The old parish church at Nigg in Easter Ross probably stands on the site of an important Pictish monastery. The present building dates from the 1600s and is home to one of the most famous examples of Pictish sculpture: a magnificent cross-slab, 7 feet high, carved in the late eighth century. The slab’s decoration is very intricate. On the front face, above the cross, is a cameo showing Saint Paul and Saint Anthony receiving bread from a raven sent by God. The cross itself is surrounded by delicate interlace, swirling snakes and circular bosses. The back of the stone shows figures of humans and animals, with a Biblical scene (King David of Israel slaying a lion) and, at the top, an eagle above a mysterious ‘Pictish beast’.
The slab has suffered considerable damage over the past 1200 years. It once stood near the entrance to the churchyard, until it was toppled by a storm in 1727. It was then re-positioned beside the church but, during a later move, it broke into three pieces. One piece – a narrow middle section containing part of the Pictish beast – was thrown away when the upper and lower pieces were joined together with metal staples. The discarded piece disappeared and was thought to be lost for ever.
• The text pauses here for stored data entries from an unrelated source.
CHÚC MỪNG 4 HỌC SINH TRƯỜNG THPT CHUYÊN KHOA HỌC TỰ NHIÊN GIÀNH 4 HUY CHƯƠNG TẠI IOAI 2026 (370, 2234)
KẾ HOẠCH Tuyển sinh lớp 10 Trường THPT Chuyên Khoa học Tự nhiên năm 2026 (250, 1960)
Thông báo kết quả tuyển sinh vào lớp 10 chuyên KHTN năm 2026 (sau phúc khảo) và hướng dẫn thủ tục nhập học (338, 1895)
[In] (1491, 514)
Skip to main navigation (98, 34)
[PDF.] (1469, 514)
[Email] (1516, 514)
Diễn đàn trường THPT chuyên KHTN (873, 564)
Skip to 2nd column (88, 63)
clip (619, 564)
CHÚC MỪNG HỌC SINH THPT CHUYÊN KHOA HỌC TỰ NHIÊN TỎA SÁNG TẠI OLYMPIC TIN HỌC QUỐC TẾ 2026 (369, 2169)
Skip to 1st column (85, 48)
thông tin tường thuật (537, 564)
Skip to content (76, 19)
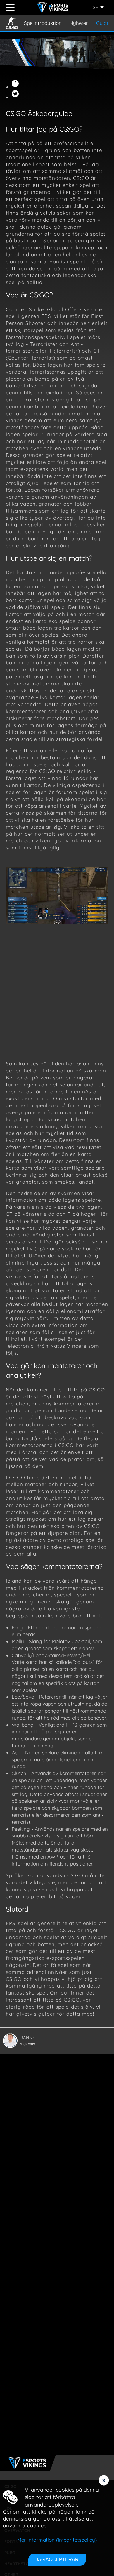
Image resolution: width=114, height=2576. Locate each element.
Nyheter (79, 23)
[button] (16, 87)
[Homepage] (53, 7)
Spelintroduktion (43, 23)
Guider (103, 23)
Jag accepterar (57, 2559)
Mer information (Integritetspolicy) (57, 2540)
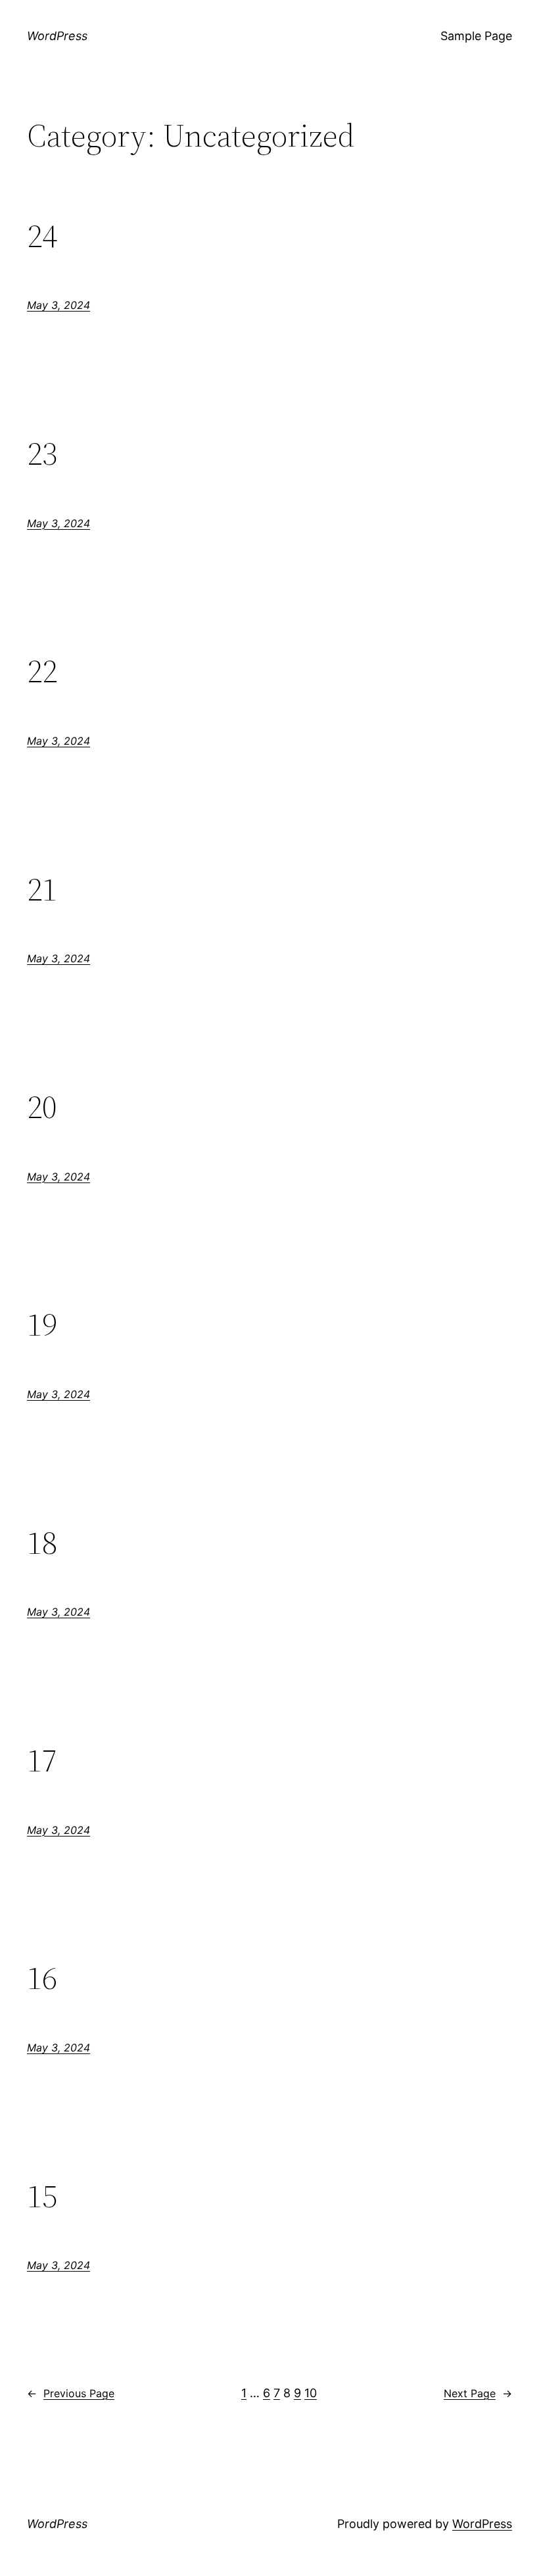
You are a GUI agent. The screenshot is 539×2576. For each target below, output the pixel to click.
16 (42, 1978)
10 (310, 2393)
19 (42, 1325)
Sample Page (476, 36)
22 (42, 671)
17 (42, 1760)
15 (42, 2196)
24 (42, 236)
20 (42, 1107)
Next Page (478, 2393)
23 (42, 454)
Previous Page (70, 2393)
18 (42, 1543)
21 (42, 889)
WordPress (57, 36)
A major project to conserve the slab was undertaken by Nigg Old Trust, the guardians of the church, who obtained funding for detailed restoration work by a stone conservator. The work was painstaking and time-consuming, because the monument had sustained so much damage in the past. The project also included a new display-area inside the church to enhance the experience for the many visitors who come to admire this masterpiece of Pictish art. This year, at the beginning of April, the restored slab was unveiled to the people of Nigg.
An interesting footnote to the project is the fate of the middle section which vanished when the slab shattered in the 18th century. In 1998, a fragment of this missing piece was discovered in a nearby stream by Niall Robertson (former editor of the Pictish Arts Society Journal). It has now been reunited with the rest of the monument.